The JAX likelihoods need a small number of pre-computed tables (bandpowers, covariances, window functions, fixed foreground at best-fit). Extract them once on a machine where cobaya plus the relevant data packages are installed:

python -m classy_szlite.likelihoods.extract_data \
    --chain-yaml /path/to/p-actbase_ede+n3_classsz.input.yaml \
    --packages-path ~/cobaya_packages

That writes ~/.classy_szlite/likelihood_data.npz (~150 MB) and ~/.classy_szlite/mflike_fg_components.npz (~25 MB). Subsequent calls load them automatically; alternatively set CLASSY_SZLITE_LIKELIHOOD_DATA to point elsewhere.

Running NUTS#

import jax, jax.numpy as jnp
import numpyro
import numpyro.distributions as dist
from numpyro.infer import NUTS, MCMC

import classy_szlite as csl
from classy_szlite.likelihoods import total_chi2

UNIFORM_BOUNDS = {
    "omega_b": (0.017, 0.027), "omega_cdm": (0.09, 0.15), "H0": (40.0, 99.0),
    "fEDE": (0.001, 0.5), "log10z_c": (3.0, 4.3), "thetai_scf": (0.1, 3.1),
    "logA": (2.5, 3.5), "n_s": (0.9, 1.1), "tau_reio": (0.0, 0.1),
    # ... + 29 nuisance bounds; see scripts/jax_priors.py in the test repo.
}

def neg2_loglike(p):
    cosmo = {
        "H0": p["H0"], "omega_b": p["omega_b"], "omega_cdm": p["omega_cdm"],
        "ln10_10_As": p["logA"], "n_s": p["n_s"], "tau_reio": p["tau_reio"],
        "fEDE": p["fEDE"], "log10z_c": p["log10z_c"], "thetai_scf": p["thetai_scf"],
        "m_ncdm": 0.02, "N_ur": 0.00441,
    }
    return total_chi2(cosmo, p, use_v2_foregrounds=True)

def model():
    p = {n: numpyro.sample(n, dist.Uniform(lo, hi))
         for n, (lo, hi) in UNIFORM_BOUNDS.items()}
    numpyro.factor("loglike", -0.5 * neg2_loglike(p))

kernel = NUTS(model, target_accept_prob=0.9, max_tree_depth=11, dense_mass=True)
mcmc = MCMC(kernel, num_warmup=800, num_samples=3000, num_chains=4,
            chain_method="parallel", progress_bar=True)
mcmc.run(jax.random.PRNGKey(0))
samples = mcmc.get_samples(group_by_chain=True)

On a Mac M4 (10 performance cores, 4 chains running in parallel) this completes in ≈ 3 hours.

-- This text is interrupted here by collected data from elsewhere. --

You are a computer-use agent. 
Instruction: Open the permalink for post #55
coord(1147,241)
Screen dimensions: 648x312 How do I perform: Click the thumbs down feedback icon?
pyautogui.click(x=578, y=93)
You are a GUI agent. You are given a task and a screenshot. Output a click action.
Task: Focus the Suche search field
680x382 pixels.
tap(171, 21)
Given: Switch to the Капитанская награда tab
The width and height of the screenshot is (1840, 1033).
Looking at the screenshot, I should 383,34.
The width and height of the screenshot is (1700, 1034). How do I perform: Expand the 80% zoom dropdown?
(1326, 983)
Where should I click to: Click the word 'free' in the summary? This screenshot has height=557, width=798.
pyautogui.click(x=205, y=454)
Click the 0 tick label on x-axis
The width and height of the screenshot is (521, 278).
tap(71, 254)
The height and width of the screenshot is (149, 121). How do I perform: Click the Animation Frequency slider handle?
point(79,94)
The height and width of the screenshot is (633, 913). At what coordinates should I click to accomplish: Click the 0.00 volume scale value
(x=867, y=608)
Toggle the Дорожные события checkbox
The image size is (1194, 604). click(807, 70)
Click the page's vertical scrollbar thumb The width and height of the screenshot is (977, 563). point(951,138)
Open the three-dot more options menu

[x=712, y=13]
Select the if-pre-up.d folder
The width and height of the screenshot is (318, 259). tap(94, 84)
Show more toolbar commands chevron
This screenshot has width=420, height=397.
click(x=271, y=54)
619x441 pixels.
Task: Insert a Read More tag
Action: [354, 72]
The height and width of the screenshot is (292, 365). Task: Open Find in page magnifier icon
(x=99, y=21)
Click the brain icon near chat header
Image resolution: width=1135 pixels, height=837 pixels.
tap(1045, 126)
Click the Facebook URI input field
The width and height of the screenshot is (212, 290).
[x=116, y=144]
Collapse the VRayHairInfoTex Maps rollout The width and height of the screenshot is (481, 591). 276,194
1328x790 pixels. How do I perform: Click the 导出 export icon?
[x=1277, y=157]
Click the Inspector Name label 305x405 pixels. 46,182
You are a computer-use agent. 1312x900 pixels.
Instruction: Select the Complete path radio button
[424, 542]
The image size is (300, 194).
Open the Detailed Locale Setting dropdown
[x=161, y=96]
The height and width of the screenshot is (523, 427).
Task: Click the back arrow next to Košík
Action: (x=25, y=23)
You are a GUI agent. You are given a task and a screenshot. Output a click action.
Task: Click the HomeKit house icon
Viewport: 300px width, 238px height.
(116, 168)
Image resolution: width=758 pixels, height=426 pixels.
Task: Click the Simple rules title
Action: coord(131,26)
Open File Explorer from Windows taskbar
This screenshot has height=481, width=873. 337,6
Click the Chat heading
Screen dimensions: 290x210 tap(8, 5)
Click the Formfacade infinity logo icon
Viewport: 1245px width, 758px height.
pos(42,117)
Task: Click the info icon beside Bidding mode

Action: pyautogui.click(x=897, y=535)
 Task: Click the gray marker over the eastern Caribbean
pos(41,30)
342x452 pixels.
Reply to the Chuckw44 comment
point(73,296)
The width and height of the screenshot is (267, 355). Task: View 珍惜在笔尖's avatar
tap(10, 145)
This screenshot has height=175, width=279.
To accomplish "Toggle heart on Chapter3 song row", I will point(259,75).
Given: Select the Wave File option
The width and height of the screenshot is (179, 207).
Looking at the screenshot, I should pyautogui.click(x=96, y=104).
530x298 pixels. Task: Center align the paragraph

All chains satisfy R-hat ≤ 1.012 with a median divergence rate of 1.7 %.

Result#

Recovered cosmology marginals match the reference MH-RW chain to well within 1 σ on every parameter — including the non-Gaussian, near- prior-boundary fEDE distribution.
τ-shift in early NUTS runs (v2 NUTS gave τ = 0.0649 vs reference 0.0599) vanishes once the classy_szfast ℓ-convention is used in :func:classy_szlite.cl_TTTEEE_jax (now the default).
Wall-clock: ~3 h for classy_szlite NUTS, ~18 days for the RW-MH reference chain on the same hardware class — a ~140× speedup at the same statistical precision.

The full report has the corner plots, R-hat / ESS tables, per-component timing breakdowns and a discussion of where the speed-up came from (the mflike.BandpowerForeground Python overhead, mostly).